From the entries below, print exactly the span beginning with the line holding "[Read: طريقه تبيض القضيب] (187, 392)" and ending with the line holding "[Close dialog] (931, 1009)", endpoints included, and skip any pictures.

* _LISTED ENTRIES_
%%
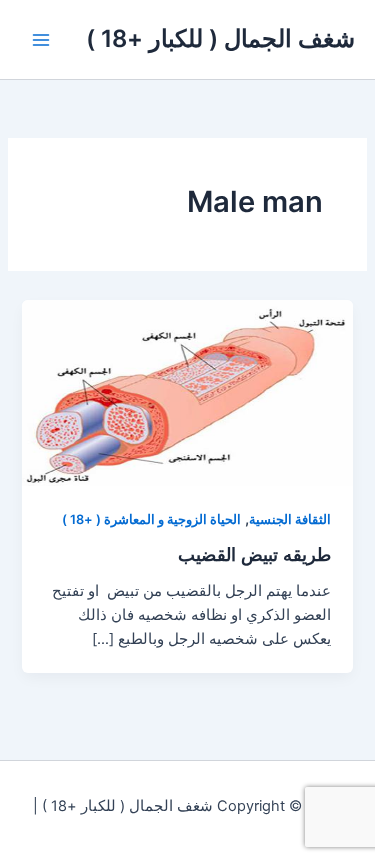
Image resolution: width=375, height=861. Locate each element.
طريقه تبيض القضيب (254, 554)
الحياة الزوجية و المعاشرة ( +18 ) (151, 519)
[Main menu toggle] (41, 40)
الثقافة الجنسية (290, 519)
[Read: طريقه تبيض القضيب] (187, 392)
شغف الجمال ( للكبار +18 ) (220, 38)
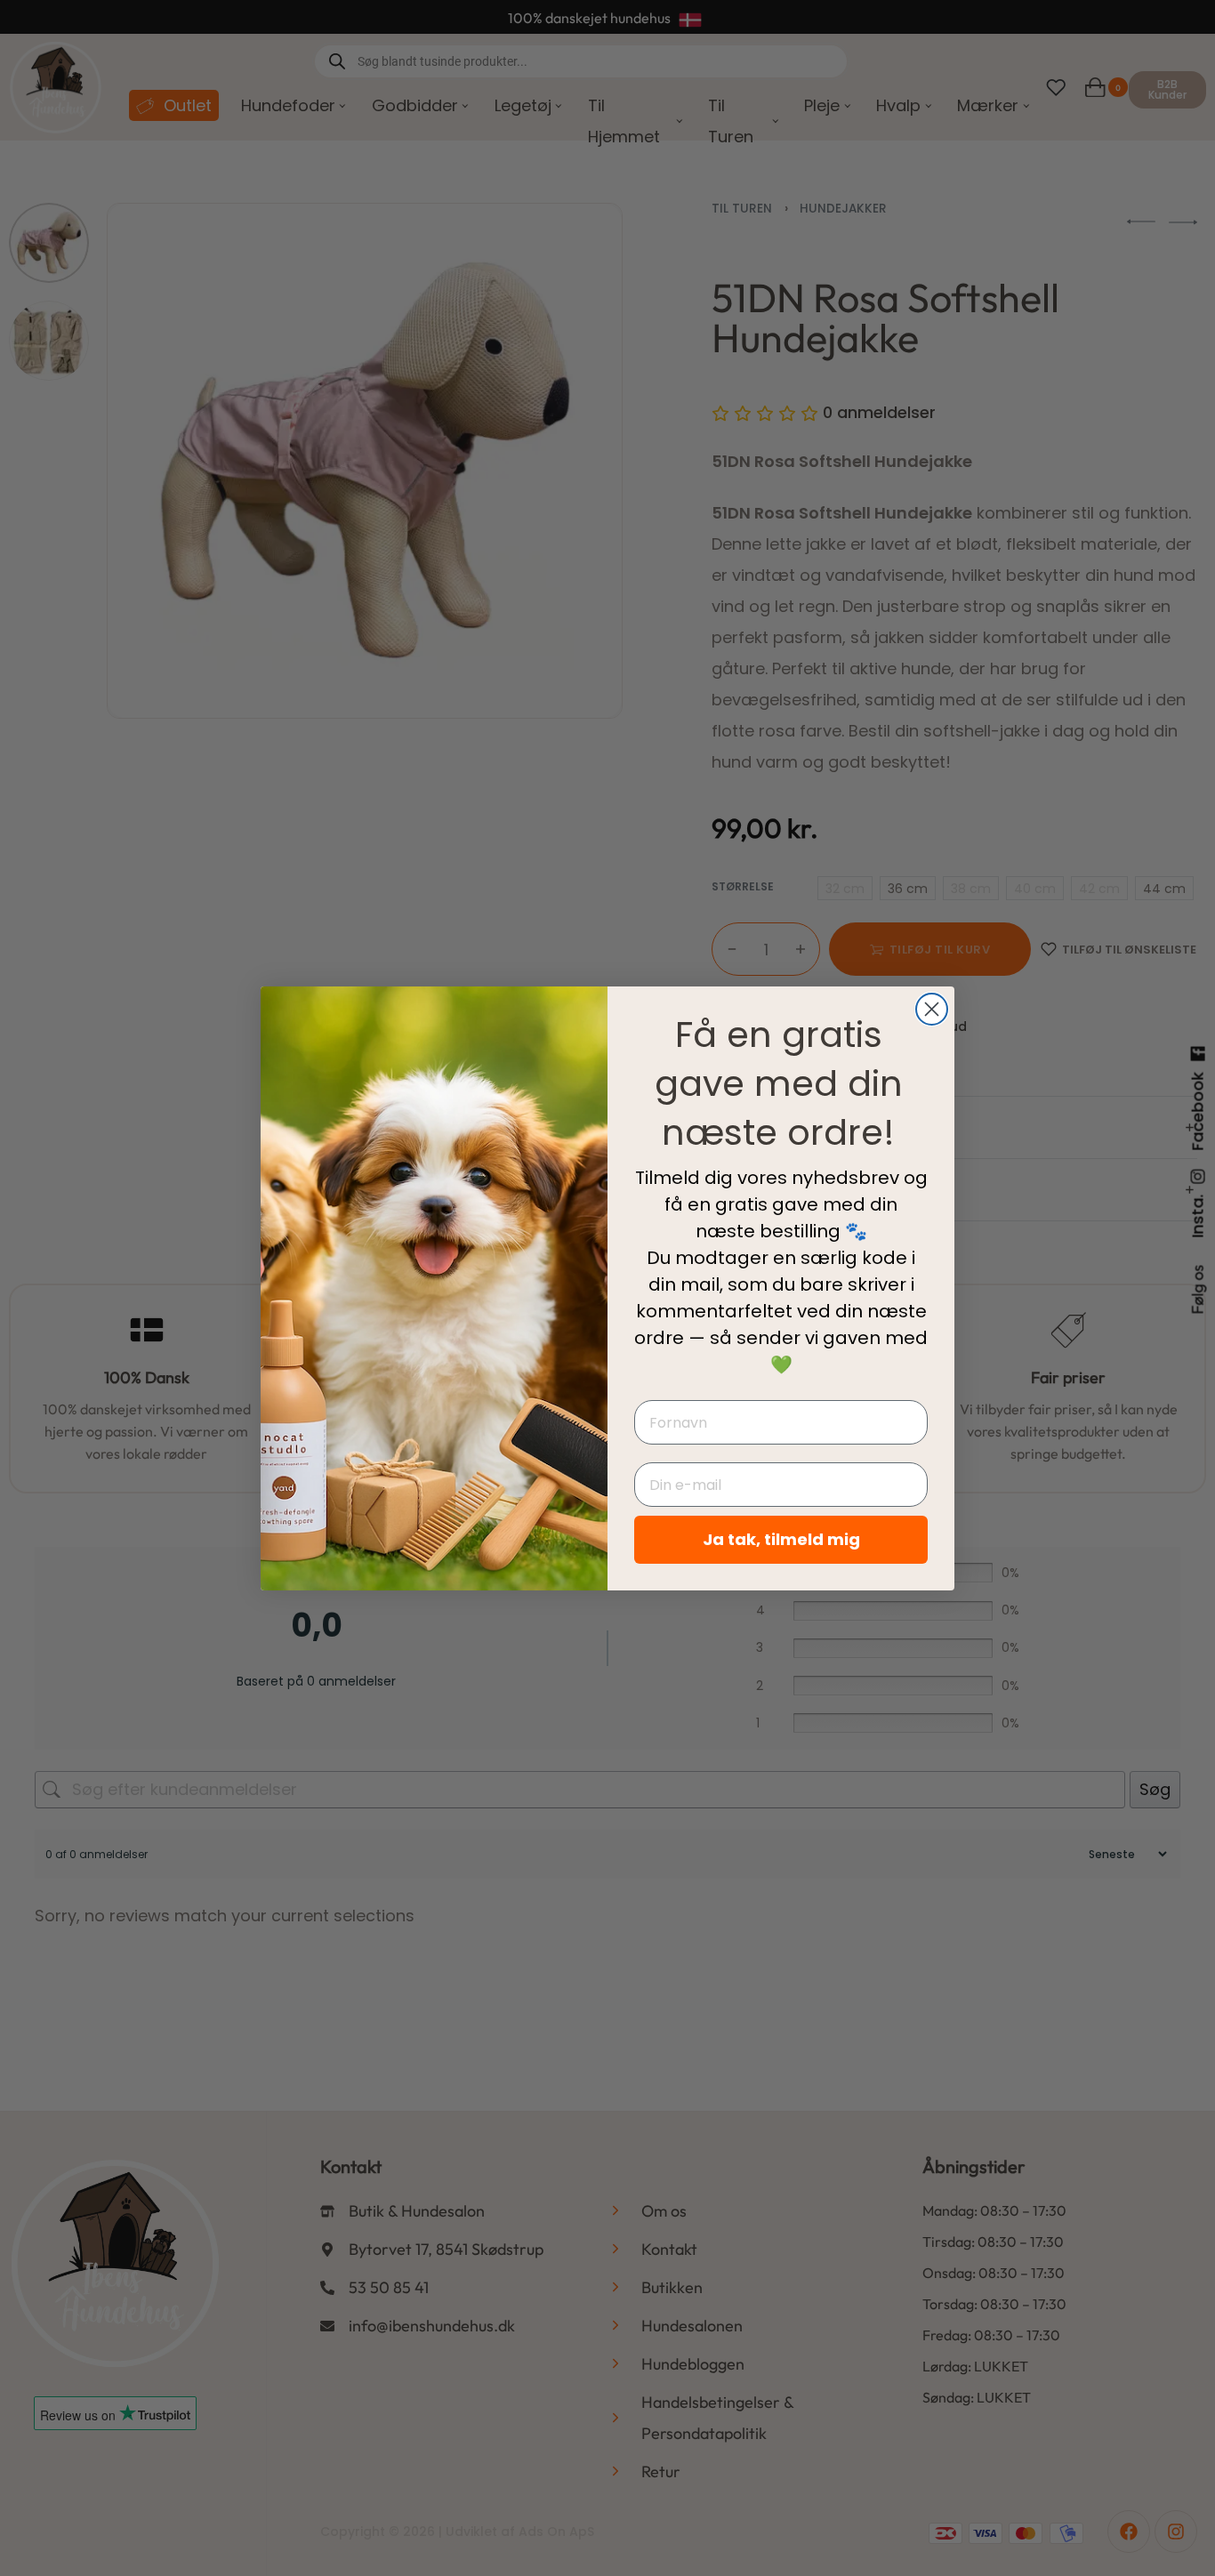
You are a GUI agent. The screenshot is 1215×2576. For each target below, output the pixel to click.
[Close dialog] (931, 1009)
%%
%%
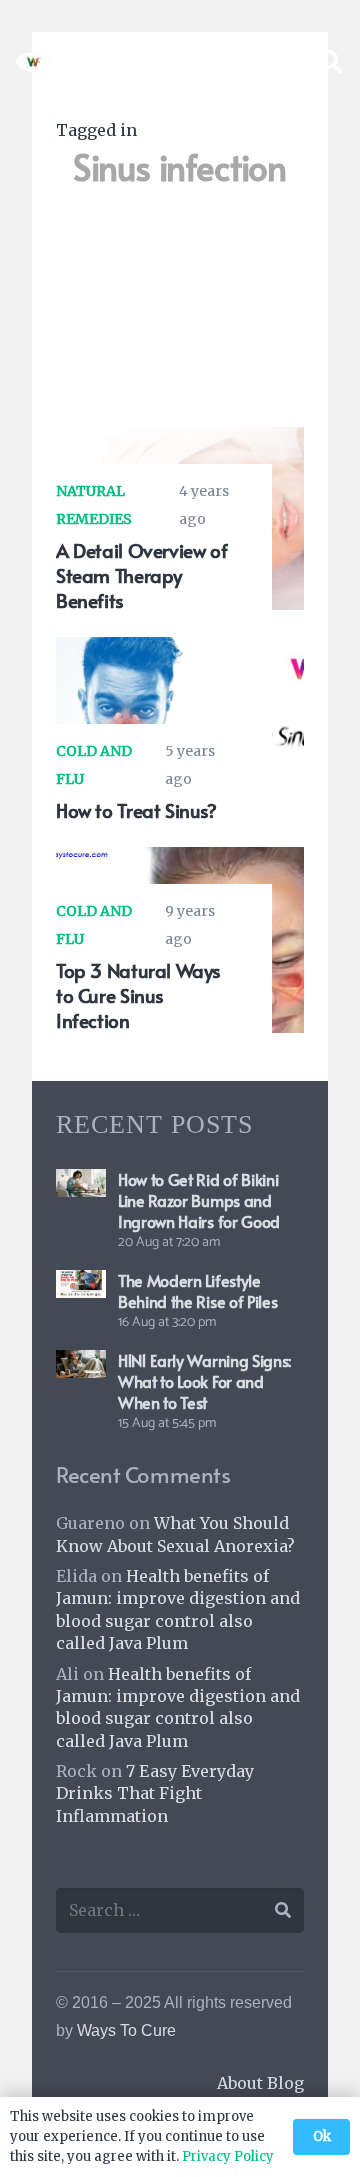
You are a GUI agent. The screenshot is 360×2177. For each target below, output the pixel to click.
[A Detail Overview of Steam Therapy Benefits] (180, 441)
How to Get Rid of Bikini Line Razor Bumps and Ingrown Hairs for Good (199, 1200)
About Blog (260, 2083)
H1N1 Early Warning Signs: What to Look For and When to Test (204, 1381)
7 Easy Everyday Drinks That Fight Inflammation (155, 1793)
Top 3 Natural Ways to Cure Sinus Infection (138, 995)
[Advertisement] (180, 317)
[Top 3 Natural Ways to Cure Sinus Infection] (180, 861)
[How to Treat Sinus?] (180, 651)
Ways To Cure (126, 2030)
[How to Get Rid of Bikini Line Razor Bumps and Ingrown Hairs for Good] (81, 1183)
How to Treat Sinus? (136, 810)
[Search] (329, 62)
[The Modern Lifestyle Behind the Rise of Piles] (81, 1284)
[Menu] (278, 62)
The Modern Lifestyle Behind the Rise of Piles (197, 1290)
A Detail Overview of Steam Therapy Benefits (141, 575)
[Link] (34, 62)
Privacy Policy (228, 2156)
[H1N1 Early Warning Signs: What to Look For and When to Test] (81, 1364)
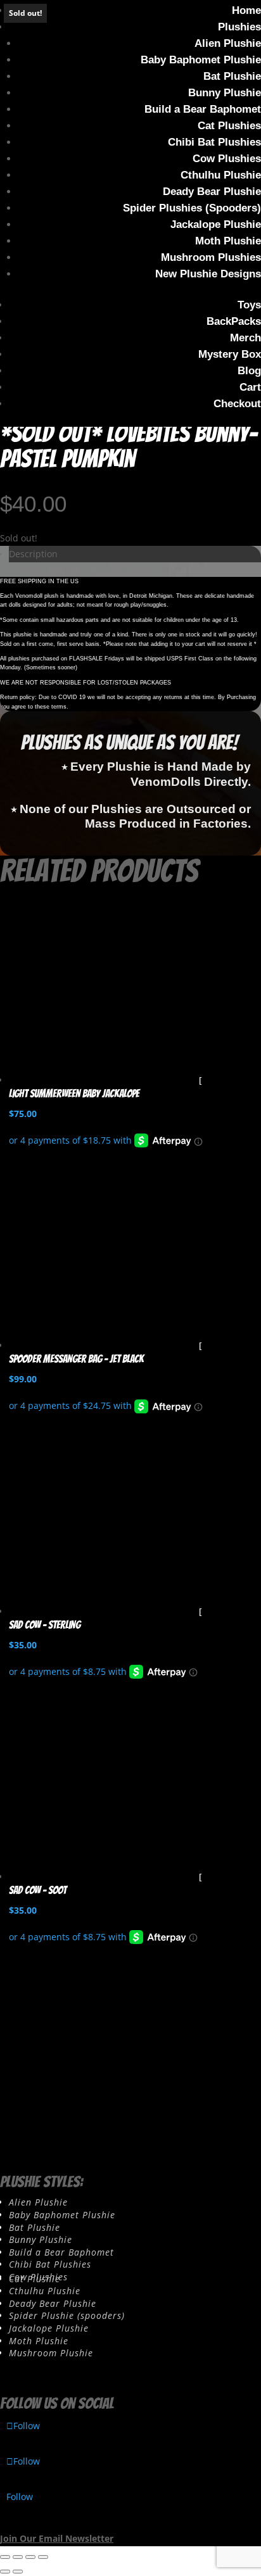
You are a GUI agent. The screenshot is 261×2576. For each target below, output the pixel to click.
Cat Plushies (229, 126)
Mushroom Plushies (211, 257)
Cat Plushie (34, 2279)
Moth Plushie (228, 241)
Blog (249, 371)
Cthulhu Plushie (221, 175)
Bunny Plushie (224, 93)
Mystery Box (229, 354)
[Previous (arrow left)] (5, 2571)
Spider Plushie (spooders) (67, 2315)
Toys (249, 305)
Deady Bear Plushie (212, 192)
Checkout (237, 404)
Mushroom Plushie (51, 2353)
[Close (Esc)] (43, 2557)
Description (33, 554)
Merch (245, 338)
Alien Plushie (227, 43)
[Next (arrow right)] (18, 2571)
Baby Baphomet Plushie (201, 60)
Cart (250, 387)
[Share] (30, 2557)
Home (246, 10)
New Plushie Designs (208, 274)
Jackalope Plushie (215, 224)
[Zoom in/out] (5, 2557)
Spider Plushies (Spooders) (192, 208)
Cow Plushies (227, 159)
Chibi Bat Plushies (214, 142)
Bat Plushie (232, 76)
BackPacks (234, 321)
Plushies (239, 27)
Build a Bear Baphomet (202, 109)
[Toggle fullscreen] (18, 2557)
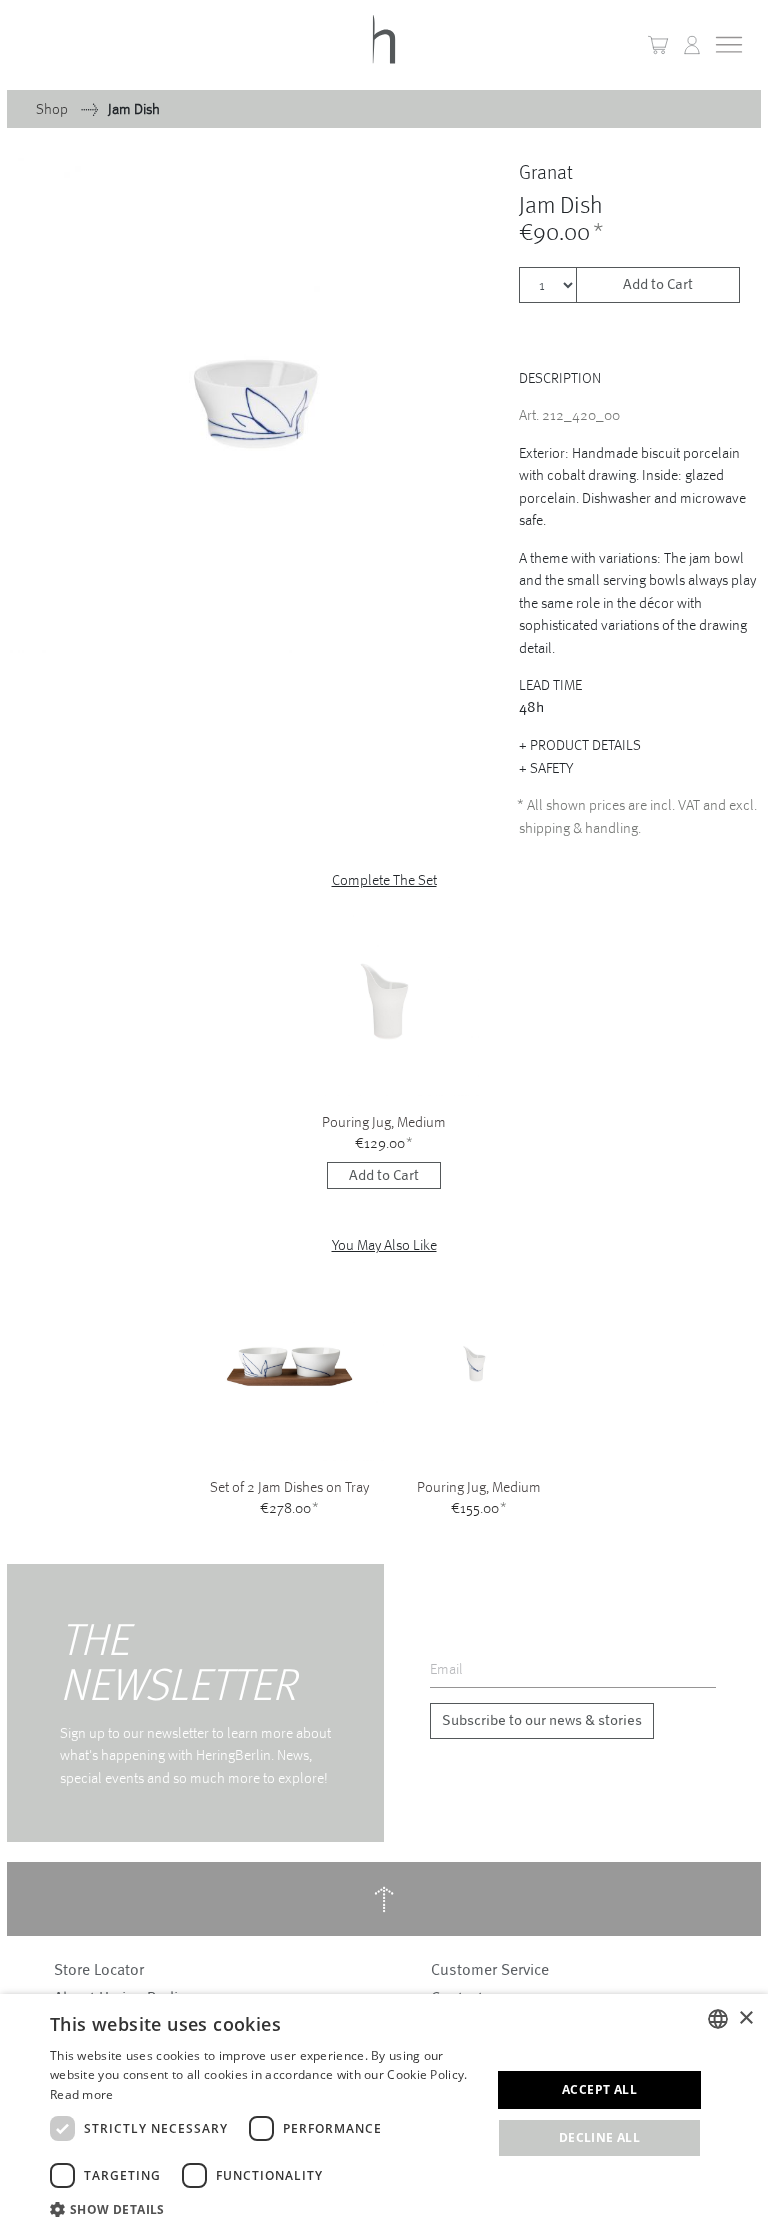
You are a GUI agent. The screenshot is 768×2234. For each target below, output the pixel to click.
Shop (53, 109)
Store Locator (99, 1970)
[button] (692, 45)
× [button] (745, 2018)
%%
%%
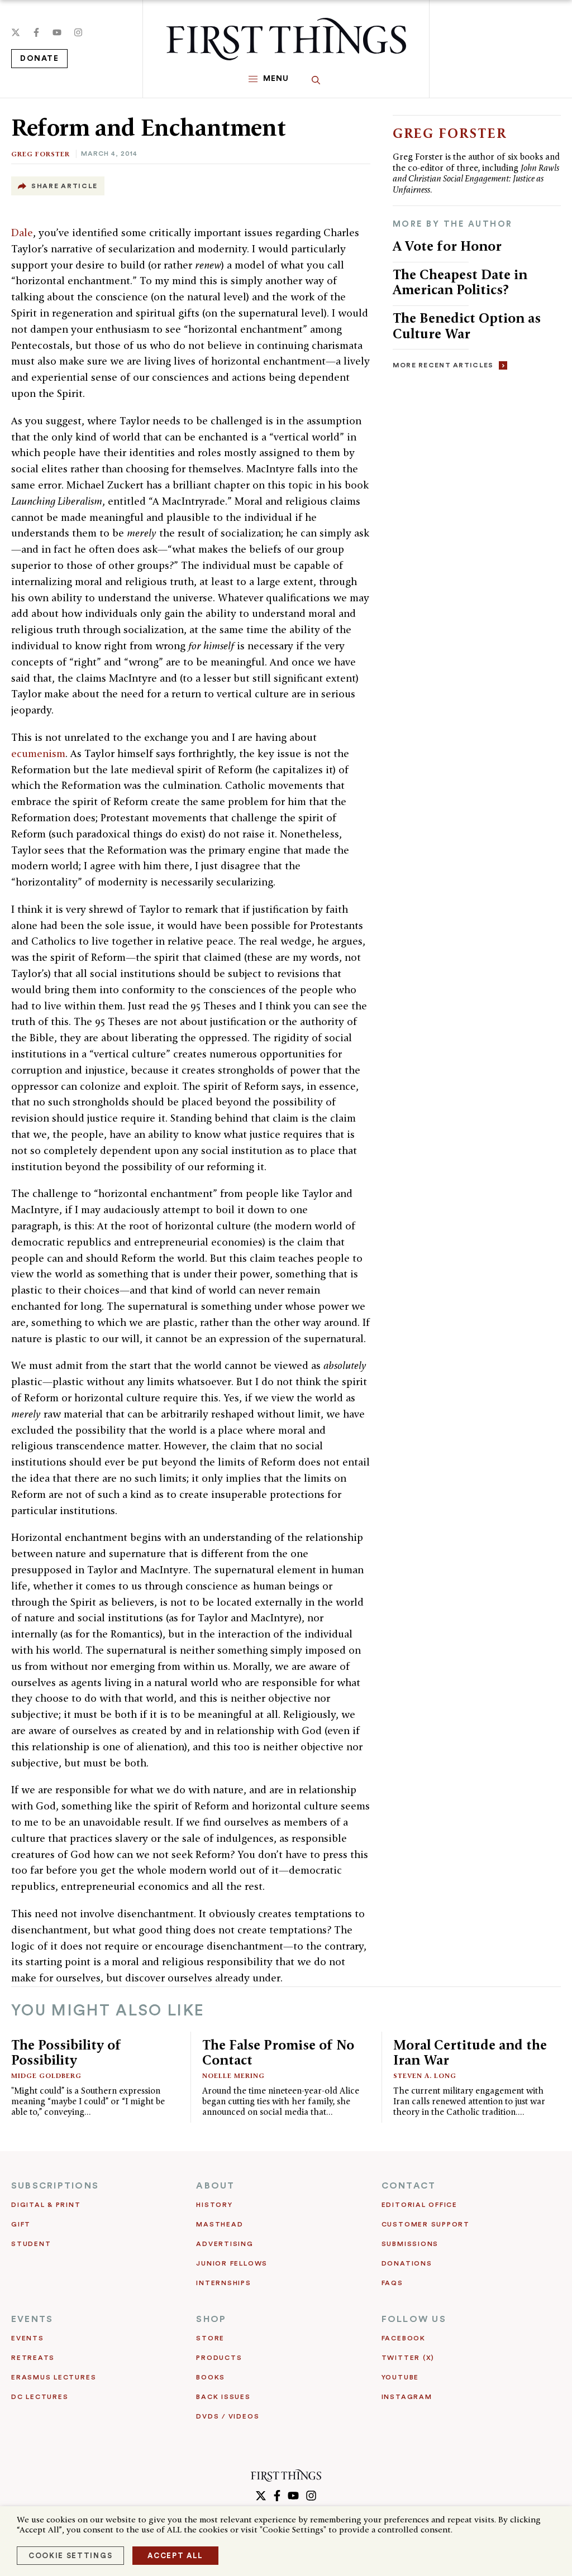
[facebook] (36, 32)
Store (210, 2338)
%%
* _RESULT FOR THIS EXERCISE_
[Read: طريقه تبيض القضيب] (187, 392)
شغف الجمال ( للكبار +18 ) (220, 38)
You are a GUI agent. The screenshot is 1215×2576. For each target below, output the pixel to click.
[Close dialog] (931, 1009)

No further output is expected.